Problem to solve: Taking the entries below, transcribe only the lines starting with the one with "Santosh (1458, 638)" and going on through the one with "Zapomněli jste heslo? (76, 449)", exactly as written, without the pictures.

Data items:
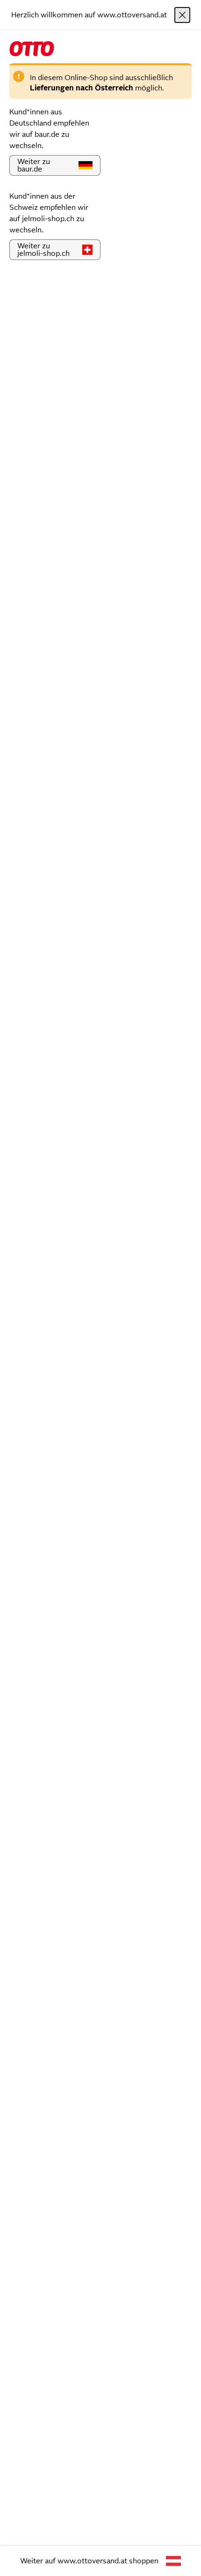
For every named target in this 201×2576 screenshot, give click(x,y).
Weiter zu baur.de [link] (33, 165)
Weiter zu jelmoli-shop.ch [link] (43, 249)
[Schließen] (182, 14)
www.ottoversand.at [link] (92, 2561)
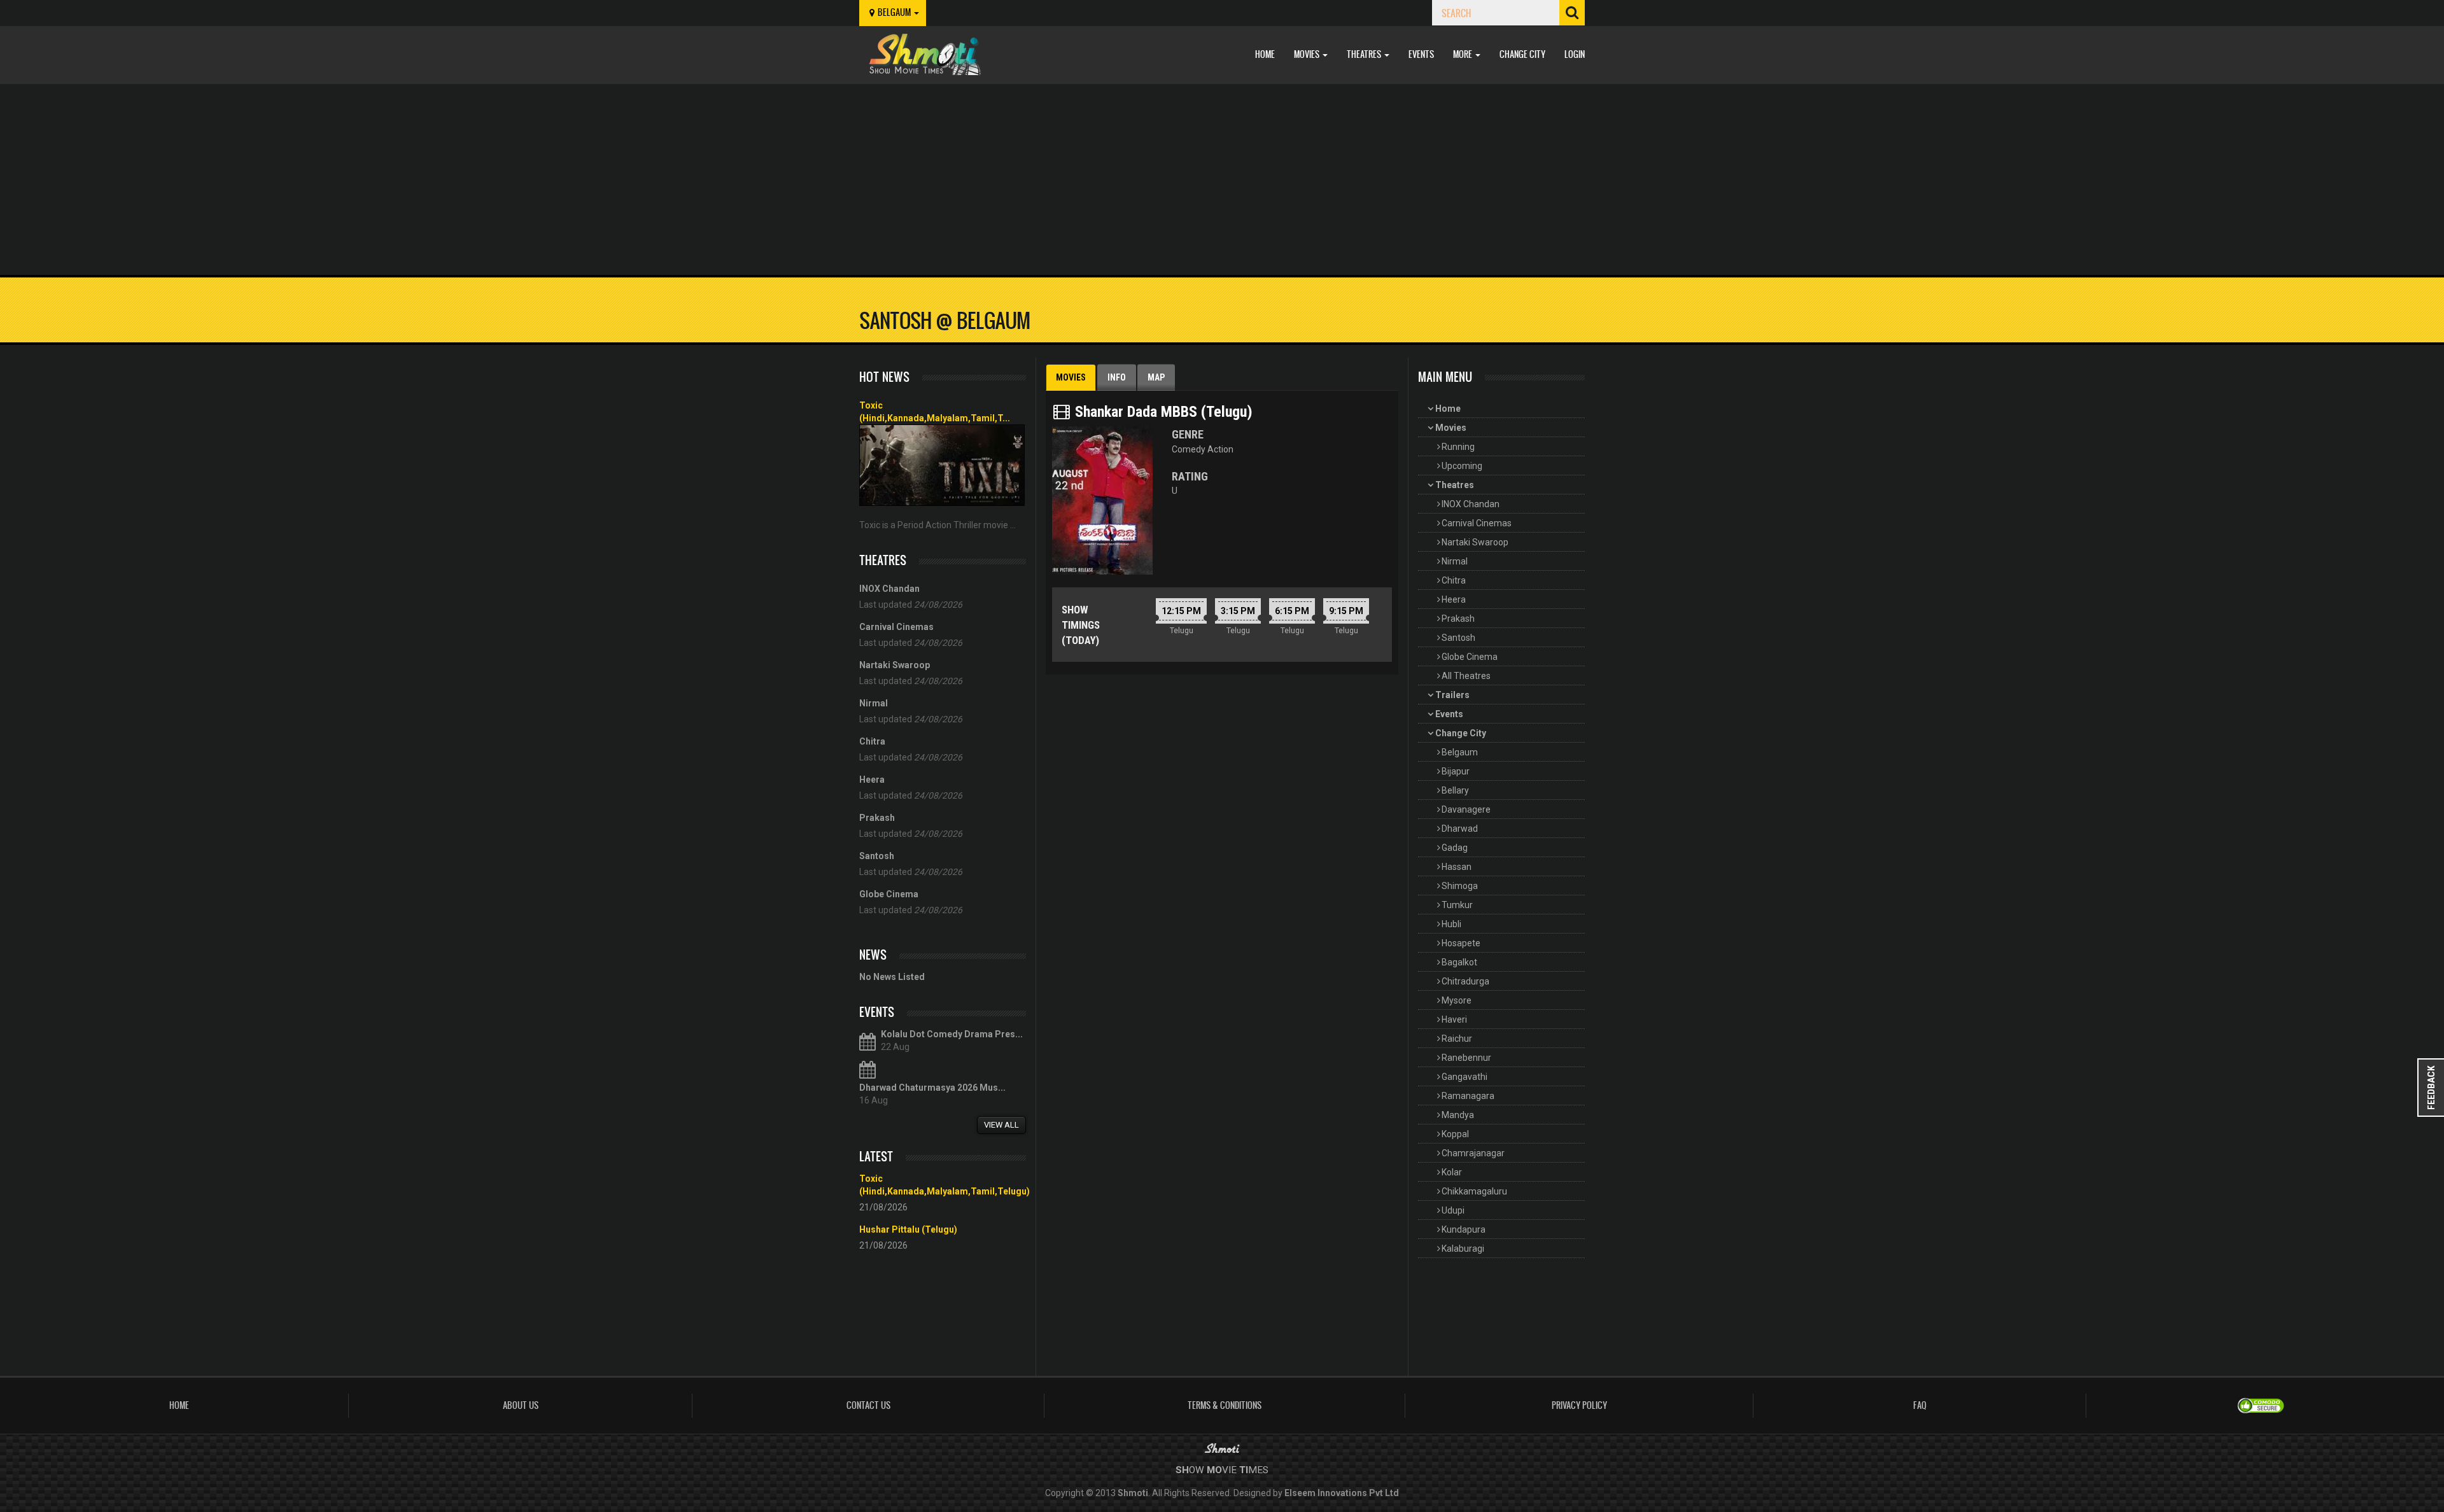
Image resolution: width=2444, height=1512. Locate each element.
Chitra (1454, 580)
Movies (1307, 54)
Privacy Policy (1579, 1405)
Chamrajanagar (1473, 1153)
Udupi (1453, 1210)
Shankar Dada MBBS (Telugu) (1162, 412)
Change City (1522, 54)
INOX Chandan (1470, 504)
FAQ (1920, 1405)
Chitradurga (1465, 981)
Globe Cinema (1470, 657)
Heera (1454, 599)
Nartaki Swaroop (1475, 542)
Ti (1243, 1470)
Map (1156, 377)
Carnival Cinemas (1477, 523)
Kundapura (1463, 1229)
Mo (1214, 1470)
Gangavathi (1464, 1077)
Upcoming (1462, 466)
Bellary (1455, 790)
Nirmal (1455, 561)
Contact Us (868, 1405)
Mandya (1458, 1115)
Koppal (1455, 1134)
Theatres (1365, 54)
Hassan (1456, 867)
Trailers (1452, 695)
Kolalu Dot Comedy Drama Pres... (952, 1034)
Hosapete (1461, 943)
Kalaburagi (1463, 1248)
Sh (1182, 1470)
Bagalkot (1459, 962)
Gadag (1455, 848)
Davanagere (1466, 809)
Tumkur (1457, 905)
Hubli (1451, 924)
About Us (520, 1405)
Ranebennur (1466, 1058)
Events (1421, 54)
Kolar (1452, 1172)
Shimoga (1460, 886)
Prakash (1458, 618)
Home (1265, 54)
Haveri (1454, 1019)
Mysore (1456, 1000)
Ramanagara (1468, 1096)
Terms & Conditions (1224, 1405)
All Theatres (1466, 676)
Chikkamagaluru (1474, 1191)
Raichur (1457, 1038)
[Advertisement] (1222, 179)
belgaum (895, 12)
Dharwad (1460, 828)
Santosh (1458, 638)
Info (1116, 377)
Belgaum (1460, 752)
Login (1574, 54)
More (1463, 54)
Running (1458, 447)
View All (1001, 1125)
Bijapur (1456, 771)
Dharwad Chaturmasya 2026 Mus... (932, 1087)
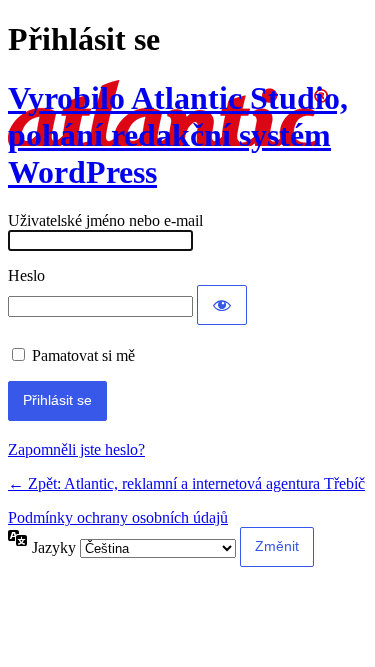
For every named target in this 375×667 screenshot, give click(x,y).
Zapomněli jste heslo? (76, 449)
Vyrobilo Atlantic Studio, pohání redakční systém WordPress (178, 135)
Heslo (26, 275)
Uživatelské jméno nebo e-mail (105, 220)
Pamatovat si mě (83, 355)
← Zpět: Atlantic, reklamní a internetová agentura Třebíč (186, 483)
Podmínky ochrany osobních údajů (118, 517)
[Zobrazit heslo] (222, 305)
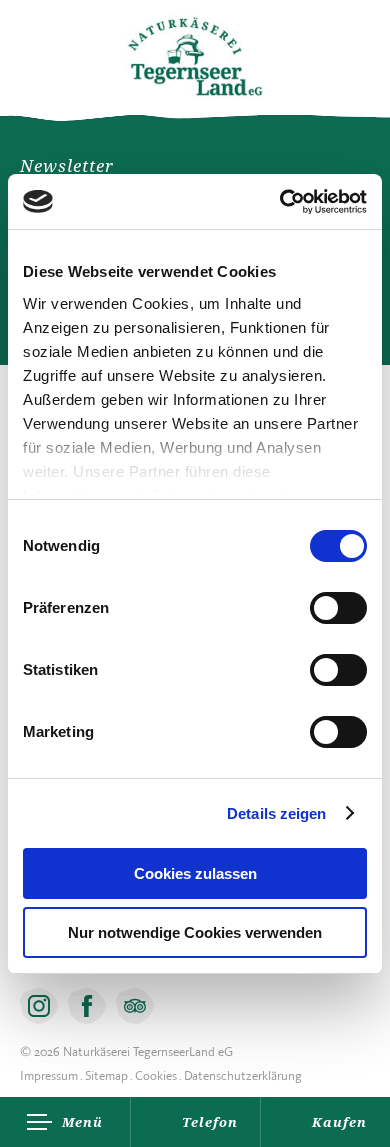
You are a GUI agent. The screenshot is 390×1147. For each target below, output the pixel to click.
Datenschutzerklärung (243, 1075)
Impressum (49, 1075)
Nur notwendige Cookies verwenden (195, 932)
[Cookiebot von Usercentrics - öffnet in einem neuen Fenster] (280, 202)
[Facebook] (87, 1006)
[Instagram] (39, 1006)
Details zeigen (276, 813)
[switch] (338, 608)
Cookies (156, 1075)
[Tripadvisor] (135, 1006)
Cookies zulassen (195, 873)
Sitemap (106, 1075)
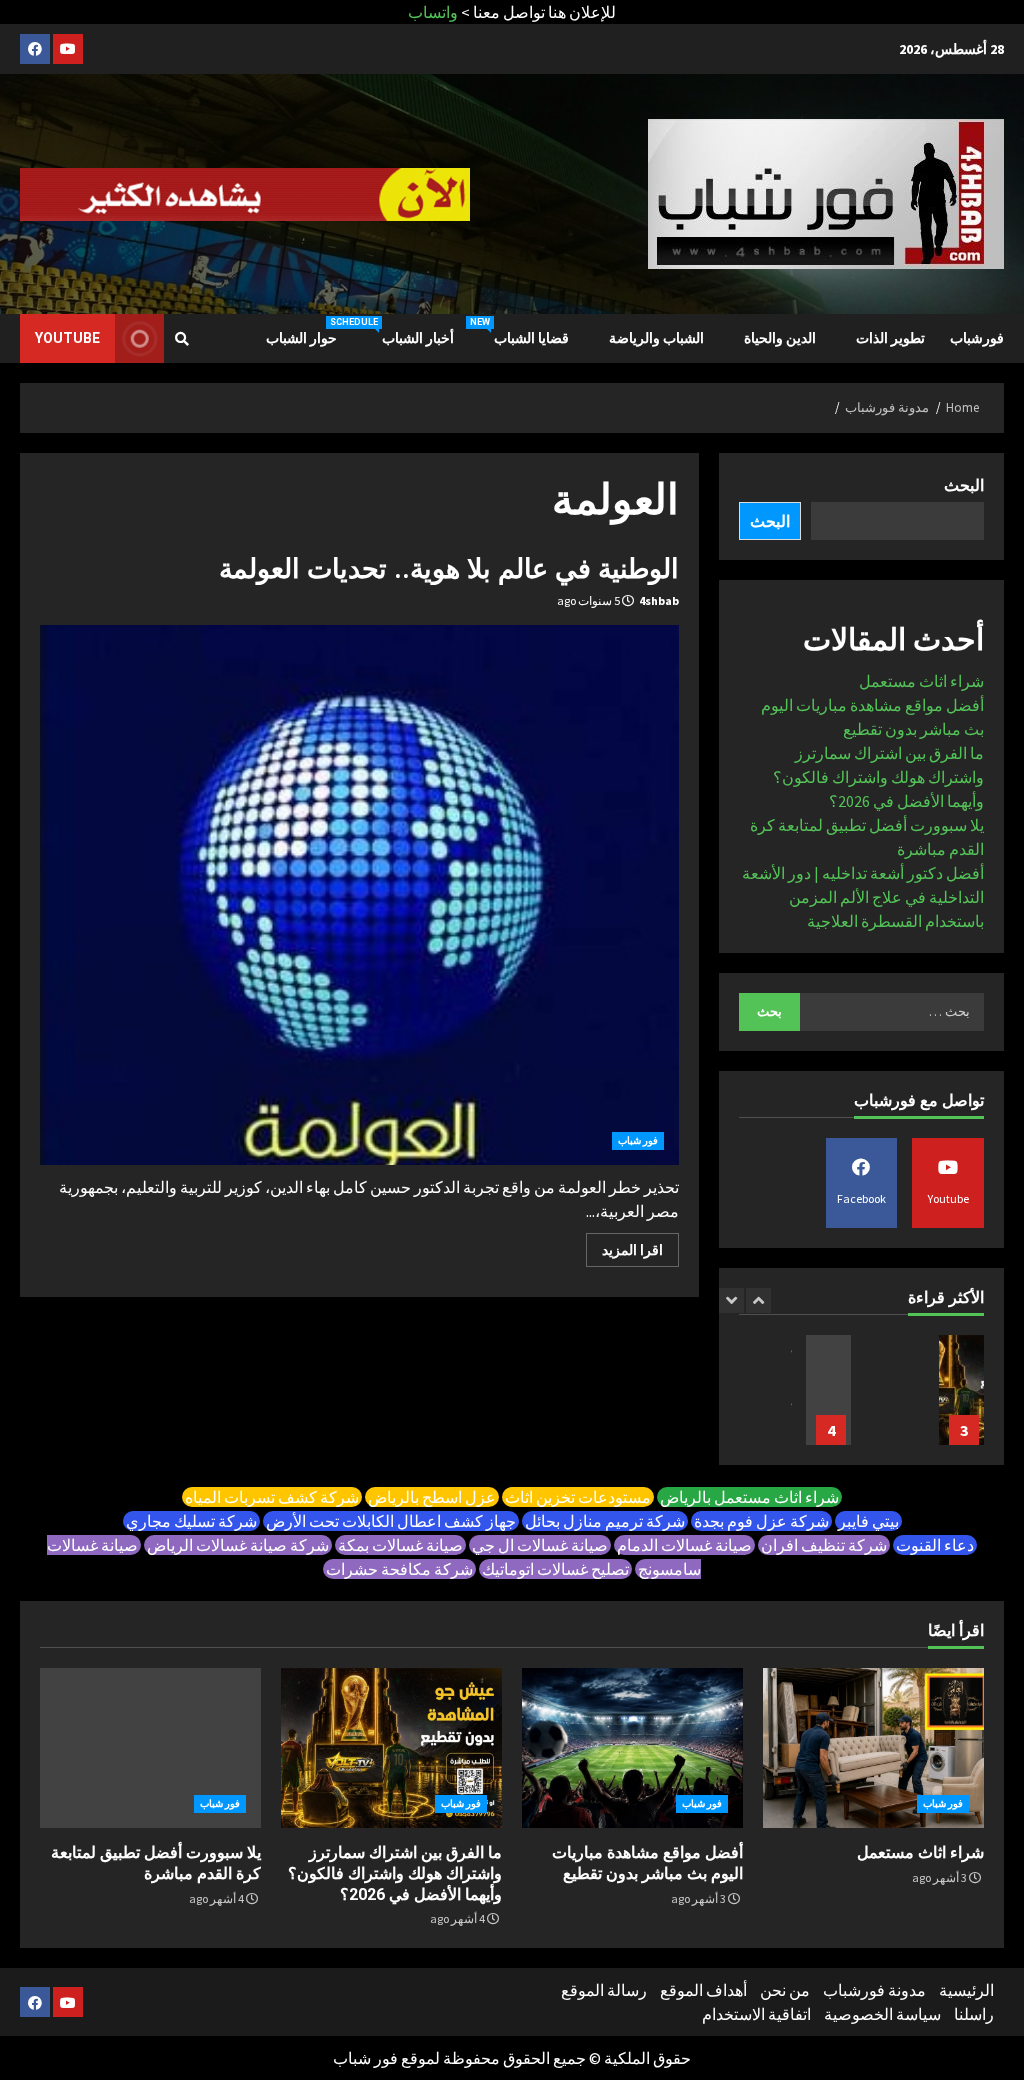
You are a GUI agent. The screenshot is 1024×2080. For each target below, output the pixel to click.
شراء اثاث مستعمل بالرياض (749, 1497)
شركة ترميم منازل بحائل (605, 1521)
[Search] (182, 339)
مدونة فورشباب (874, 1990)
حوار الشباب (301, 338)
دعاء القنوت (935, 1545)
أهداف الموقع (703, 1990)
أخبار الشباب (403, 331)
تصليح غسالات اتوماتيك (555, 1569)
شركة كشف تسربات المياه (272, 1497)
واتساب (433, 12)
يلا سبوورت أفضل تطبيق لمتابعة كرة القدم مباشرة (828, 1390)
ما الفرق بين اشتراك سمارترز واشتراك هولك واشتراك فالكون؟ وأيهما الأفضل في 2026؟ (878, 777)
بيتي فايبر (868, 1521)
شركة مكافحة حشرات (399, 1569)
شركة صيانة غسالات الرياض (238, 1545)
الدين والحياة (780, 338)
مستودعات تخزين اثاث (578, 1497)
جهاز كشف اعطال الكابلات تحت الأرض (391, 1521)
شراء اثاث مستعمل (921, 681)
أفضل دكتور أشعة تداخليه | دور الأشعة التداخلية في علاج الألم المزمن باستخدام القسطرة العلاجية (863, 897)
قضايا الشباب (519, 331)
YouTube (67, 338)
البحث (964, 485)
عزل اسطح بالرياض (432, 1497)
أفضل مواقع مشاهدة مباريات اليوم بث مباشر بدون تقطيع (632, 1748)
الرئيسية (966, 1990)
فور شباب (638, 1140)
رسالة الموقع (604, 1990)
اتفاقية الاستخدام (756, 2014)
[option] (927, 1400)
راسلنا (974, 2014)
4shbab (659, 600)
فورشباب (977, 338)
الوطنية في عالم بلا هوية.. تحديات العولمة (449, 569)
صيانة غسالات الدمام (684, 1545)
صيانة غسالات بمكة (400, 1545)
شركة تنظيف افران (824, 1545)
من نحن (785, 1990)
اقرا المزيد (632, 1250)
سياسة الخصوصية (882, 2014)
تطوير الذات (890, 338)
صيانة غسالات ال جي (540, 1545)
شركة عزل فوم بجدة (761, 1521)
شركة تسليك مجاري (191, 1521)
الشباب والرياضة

Answer to this task:
Santosh (1458, 638)
Info (1116, 377)
Belgaum (1460, 752)
Login (1574, 54)
More (1463, 54)
Running (1458, 447)
View All (1001, 1125)
Bijapur (1456, 771)
Dharwad Chaturmasya 2026 Mus... (932, 1087)
For every named target in this 375×667 screenshot, give click(x,y).
Zapomněli jste heslo? (76, 449)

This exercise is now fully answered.